None of the infants in this study had been fed. Aynsley-Green and Shulman have shown that plasma motilin levels increase approximately 3-fold by the end of the first postnatal week in infants who have been enterally fed compared with those who have not been(27, 28). Changes in the postprandial release of motilin is not present until enteral feeds have been provided for 2-4 wk(29). We have previously shown that the administration of small enteral feedings induces the apperance of the MMC in preterm infants more prematurely than would be anticipated for their gestational age(30). Although the release of plasma motilin was not concurrently measured in these latter infants, we have recently shown that the use of small enteral feedings in hyperalimented neonatal dogs results in the premature appearance of the MMC and postnatal increases in plasma motilin concentrations(31). We speculate that the exposure of the neonatal gut to intraluminal nutrients stimulates the release of motilin and, thus, the appearance of the hormonal modulation of the MMC.

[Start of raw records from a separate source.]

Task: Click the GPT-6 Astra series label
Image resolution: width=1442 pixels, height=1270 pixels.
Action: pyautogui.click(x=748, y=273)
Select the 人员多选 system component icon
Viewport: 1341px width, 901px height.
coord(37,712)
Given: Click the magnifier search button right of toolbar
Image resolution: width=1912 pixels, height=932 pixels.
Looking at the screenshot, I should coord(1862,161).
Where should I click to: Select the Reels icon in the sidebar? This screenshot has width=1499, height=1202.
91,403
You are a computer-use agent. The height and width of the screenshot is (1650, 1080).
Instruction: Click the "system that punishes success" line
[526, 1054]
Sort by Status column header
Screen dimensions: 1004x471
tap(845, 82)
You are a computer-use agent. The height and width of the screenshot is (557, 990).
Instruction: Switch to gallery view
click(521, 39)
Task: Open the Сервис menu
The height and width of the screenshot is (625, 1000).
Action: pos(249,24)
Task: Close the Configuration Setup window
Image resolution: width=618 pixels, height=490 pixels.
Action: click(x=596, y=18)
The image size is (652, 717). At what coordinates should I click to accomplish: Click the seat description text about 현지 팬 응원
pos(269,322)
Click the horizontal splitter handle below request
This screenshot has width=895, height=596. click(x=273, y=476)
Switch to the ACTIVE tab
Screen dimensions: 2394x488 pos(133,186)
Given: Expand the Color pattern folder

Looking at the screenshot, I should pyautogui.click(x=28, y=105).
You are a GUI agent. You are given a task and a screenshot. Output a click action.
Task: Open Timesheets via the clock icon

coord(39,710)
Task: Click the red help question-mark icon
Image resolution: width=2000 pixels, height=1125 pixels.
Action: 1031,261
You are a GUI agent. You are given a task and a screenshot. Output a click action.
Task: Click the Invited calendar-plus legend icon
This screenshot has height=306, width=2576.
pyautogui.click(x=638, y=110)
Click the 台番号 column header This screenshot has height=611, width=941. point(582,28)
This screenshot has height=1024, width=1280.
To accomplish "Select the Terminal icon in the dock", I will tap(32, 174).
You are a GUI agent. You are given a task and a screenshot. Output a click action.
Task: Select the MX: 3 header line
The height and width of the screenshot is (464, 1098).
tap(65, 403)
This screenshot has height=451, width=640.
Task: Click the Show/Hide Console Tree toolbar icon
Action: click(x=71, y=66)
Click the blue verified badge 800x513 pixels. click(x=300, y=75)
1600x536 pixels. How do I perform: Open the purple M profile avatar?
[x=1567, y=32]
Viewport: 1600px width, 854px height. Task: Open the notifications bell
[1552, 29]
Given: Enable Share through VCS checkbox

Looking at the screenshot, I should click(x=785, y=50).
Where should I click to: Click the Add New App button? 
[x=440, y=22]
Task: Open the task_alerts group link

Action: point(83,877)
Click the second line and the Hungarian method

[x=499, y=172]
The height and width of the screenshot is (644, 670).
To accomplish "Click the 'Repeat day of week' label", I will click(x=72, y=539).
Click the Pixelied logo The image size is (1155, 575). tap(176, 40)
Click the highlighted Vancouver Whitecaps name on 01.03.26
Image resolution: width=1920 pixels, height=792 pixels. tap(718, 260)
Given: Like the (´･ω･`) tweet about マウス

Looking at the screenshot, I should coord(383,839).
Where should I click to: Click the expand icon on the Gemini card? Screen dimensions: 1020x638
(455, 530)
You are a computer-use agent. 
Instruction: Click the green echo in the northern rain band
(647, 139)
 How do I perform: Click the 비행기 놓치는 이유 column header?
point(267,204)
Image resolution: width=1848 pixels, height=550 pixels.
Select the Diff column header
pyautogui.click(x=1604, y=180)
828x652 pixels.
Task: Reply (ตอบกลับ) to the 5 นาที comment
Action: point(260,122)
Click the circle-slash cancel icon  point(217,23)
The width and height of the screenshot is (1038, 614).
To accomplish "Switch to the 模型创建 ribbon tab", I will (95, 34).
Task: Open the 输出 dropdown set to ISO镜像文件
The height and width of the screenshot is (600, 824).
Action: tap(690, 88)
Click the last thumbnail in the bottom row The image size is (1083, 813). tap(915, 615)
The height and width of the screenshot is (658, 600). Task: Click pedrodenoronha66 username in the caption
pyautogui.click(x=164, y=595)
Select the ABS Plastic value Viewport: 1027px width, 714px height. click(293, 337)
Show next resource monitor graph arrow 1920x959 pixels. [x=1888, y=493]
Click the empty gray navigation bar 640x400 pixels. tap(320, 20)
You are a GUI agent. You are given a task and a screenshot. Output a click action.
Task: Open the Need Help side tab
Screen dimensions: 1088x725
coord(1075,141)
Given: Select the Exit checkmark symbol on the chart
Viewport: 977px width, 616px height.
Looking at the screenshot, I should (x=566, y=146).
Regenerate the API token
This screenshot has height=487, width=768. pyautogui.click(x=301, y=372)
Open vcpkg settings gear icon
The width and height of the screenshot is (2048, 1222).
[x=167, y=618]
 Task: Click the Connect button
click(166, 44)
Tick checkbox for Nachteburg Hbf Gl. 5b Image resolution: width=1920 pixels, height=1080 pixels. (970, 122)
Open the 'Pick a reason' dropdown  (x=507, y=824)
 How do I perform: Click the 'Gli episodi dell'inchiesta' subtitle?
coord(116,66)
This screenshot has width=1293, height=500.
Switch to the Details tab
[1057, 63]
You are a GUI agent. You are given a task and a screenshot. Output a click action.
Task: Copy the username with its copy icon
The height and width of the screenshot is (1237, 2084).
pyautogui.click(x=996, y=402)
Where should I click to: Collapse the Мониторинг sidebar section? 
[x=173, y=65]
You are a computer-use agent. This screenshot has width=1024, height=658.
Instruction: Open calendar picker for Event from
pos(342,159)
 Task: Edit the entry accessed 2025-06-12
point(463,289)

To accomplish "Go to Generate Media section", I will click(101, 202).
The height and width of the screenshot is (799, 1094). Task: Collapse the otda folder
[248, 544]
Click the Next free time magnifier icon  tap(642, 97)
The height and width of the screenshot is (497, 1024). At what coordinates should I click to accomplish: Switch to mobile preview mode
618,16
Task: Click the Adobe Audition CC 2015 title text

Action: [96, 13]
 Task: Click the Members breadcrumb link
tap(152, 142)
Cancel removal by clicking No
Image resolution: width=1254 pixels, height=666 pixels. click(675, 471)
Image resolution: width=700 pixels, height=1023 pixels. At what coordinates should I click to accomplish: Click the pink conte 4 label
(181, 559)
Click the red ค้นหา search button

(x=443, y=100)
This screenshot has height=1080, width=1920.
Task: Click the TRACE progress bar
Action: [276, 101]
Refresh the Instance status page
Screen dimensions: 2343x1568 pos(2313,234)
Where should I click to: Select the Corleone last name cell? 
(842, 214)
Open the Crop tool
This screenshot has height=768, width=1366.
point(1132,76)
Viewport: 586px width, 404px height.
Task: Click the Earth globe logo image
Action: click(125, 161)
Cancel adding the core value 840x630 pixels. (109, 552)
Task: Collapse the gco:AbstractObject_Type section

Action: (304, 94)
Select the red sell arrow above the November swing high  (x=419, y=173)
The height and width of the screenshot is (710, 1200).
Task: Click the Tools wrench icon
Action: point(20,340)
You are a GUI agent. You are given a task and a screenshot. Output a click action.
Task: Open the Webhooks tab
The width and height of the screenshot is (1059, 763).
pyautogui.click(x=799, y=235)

Although MMCs may occur independently of surges in motilin, the infusion of exogenous motilin can induce the premature appearance of the MMC(9, 11). For motilin to exert this biologic effect, functioning receptors must be present. Motilin receptors are present in human upper intestine(32). The administration of erythromycin, a macrolide that competitively binds to motilin receptors(15, 33), induces the premature appearance of MMCs that originate in the antrum(34). Because ethical considerations precluded the use of direct tissue binding assays to assess the presence of motilin receptors in these infants, erythromycin was used as an indirect, pharmacologic challenge to assess whether the motilin receptor was present. By using erythromycin as a pharmacologic probe, it appears from our data that the motilin receptor is functionally present in the preterm infant as early as 32 wk of gestation. This observation confirms previous reports of the identification of the MMC by manometry by 32-36 wk of gestation(3, 4, 17). In addition to its ability to induce the premature appearance of the MMC directly via motilin receptors, motilin also acts via cholinergic neural pathways, muscarinic, nicotinic, opioid, and 5HT3 receptors, as well as the release of nitric oxide(24, 35). We have previously shown that motor responses to atropine differ in preterm neonates and adults, in that gastric emptying and antral motor contractions do not decrease in response to atropine(36). Therefore, the apparent inability of erythromycin to induce MMCs in very premature infants may be due to an absence of motilin receptors. An alternative explanation is that the neural mechanisms that regulate MMCs are not yet present and therefore cannot be recruited by the motilin receptor.

The presence of motor responses to erythromycin in infants who are born with gestational age greater than 32 wk may offer the neonatologist the ability to pharmacologically enhance gastrointestinal function in these older preterm infants. Motor responses to erythromycin are dose-dependent: lower doses enhance motor activity (1-3 mg/kg), whereas higher doses cause continuous high amplitude contractions or profound motor quiescence(37). Motor responses occur approximately 20-40 min after the oral or i.v. administration of erythromycin(37). Erythromycin has been described to be an effective prokinetic agent in children(38), but randomized, prospective trials using erythromycin in preterm infants have not yet been done.